Data to process:
"""

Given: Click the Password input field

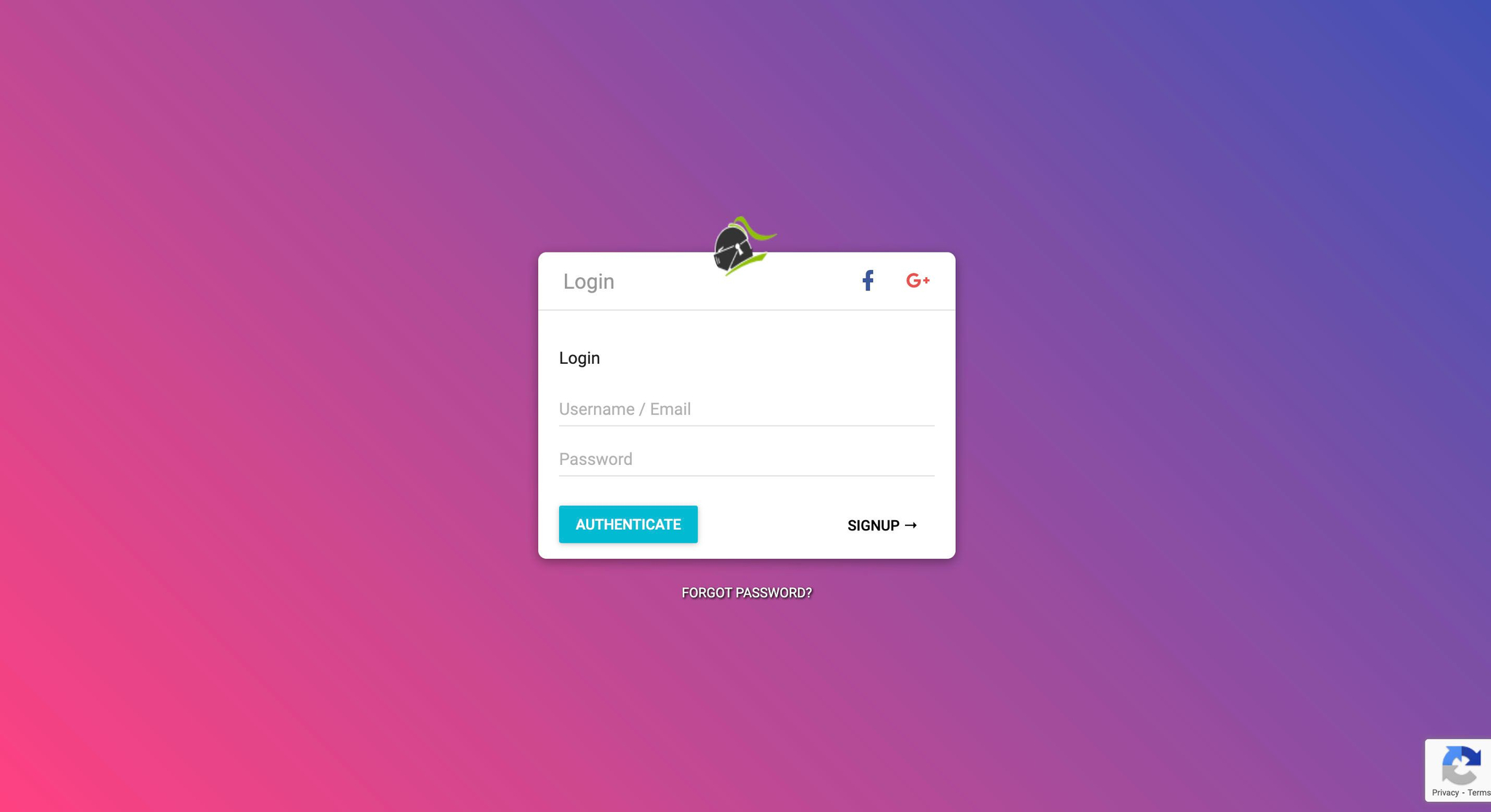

"""
"""

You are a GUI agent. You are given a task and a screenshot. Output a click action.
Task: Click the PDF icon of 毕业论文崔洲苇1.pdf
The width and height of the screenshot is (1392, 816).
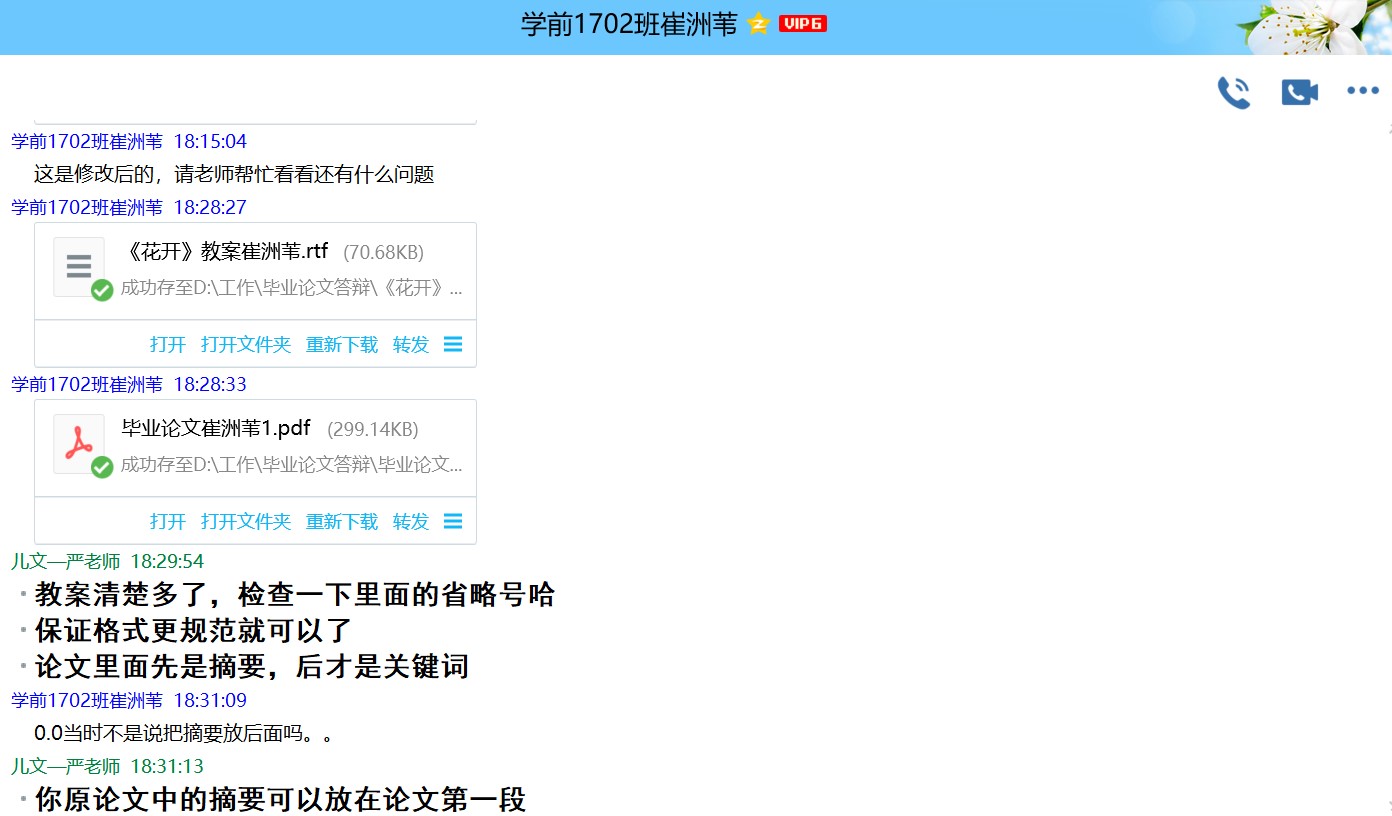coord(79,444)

"""

Your objective: Put the stretch of the listing above, from the line containing "You are a GUI" through the line containing "coord(79,444)", into a two-column CSV with columns instruction and action. Give one row for each listing, with its text and its answer each in a single quoted field and line breaks replaced by spaces, and leave the pictures out.

Response:
instruction,action
"You are a GUI agent. You are given a task and a screenshot. Output a click action. Task: Click the PDF icon of 毕业论文崔洲苇1.pdf The width and height of the screenshot is (1392, 816).","coord(79,444)"